◆ What you have to do ◆
Copy the records below verbatim, from the line containing "Task: Click the phrase" through the line containing "Action: pos(237,603)", with both of those lines included.

◆ Records of locating words and elements ◆
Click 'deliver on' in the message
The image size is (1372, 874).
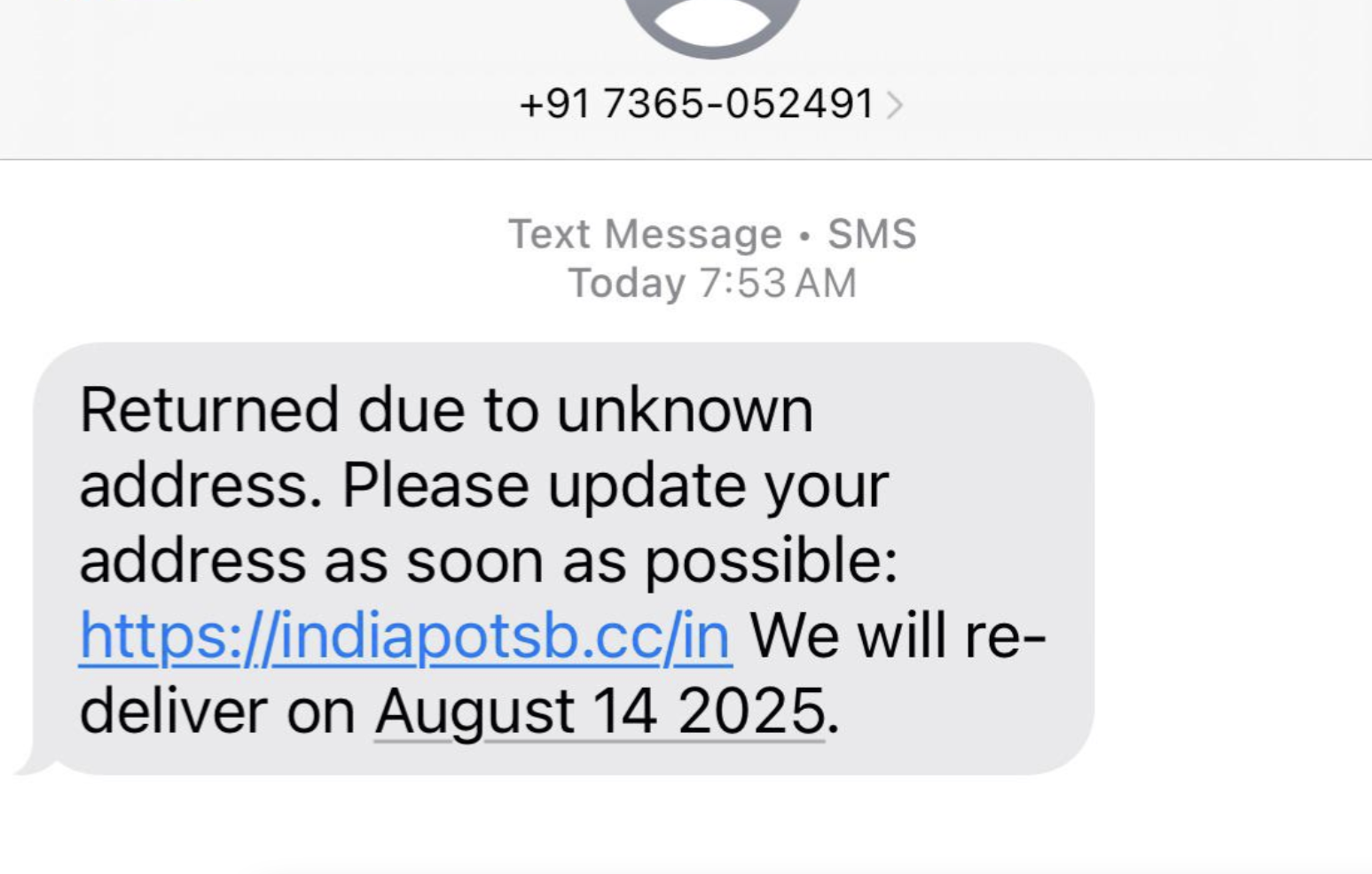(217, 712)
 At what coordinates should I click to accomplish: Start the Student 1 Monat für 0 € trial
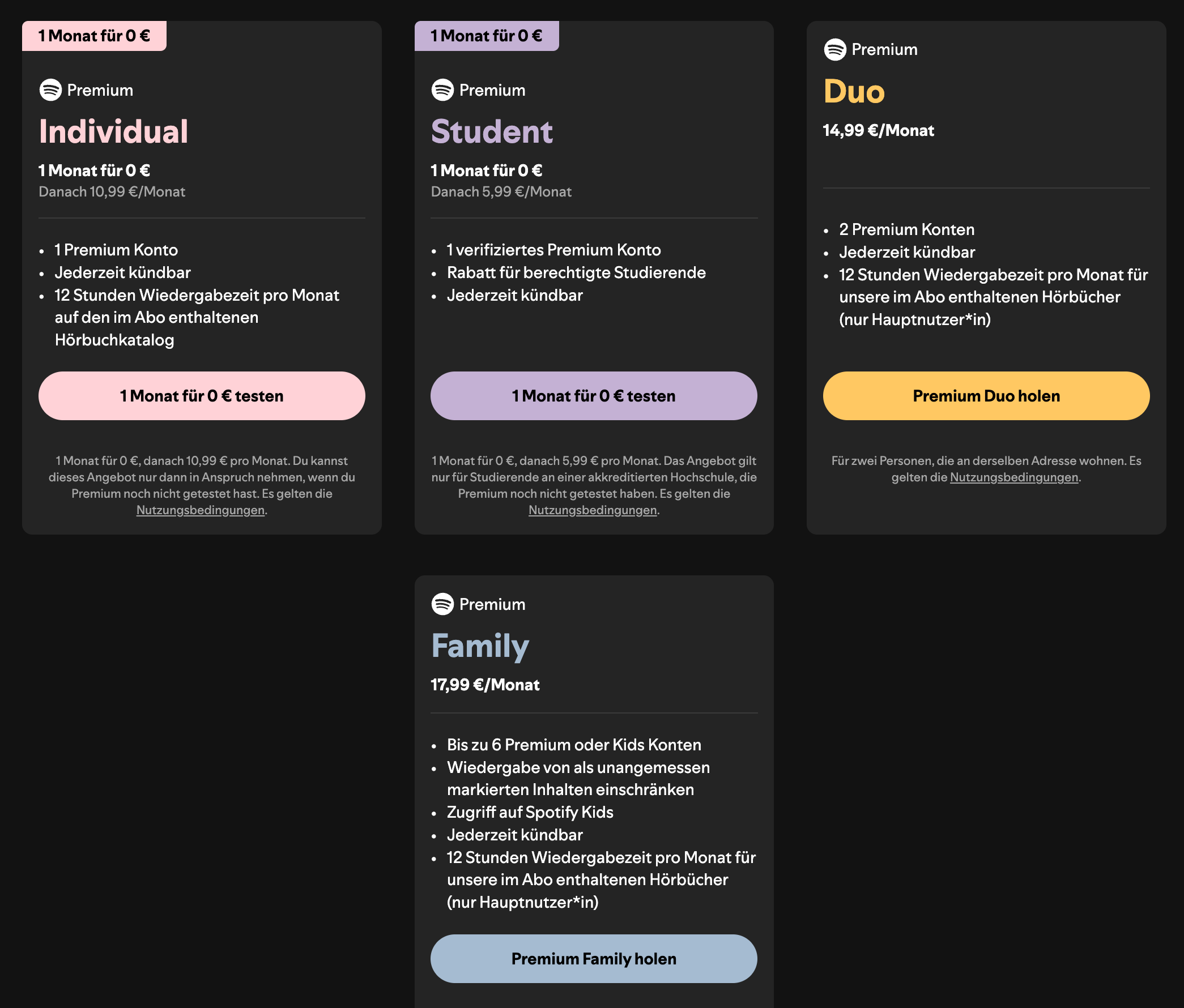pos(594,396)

* * *

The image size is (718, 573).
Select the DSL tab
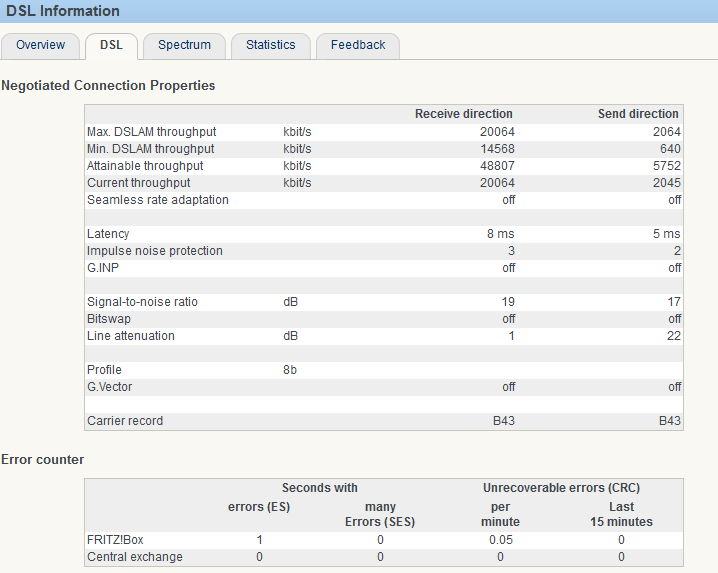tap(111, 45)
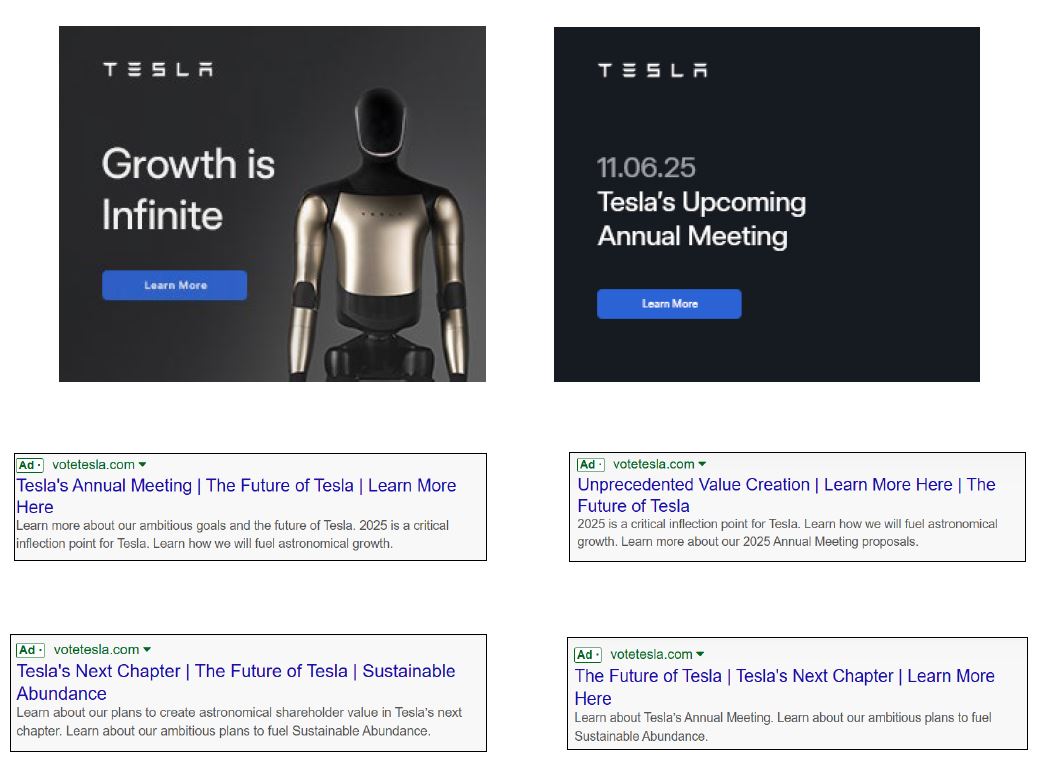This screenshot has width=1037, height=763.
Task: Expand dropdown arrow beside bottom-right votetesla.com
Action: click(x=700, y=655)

---

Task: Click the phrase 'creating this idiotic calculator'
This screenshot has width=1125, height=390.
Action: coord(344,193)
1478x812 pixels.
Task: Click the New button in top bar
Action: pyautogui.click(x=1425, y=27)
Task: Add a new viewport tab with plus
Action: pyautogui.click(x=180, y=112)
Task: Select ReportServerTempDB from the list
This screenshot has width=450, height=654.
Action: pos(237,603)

◆ Solution to this task ◆
Task: Click the phrase 'creating this idiotic calculator'
This screenshot has width=1125, height=390.
Action: coord(344,193)
1478x812 pixels.
Task: Click the New button in top bar
Action: pyautogui.click(x=1425, y=27)
Task: Add a new viewport tab with plus
Action: pyautogui.click(x=180, y=112)
Task: Select ReportServerTempDB from the list
This screenshot has width=450, height=654.
Action: pos(237,603)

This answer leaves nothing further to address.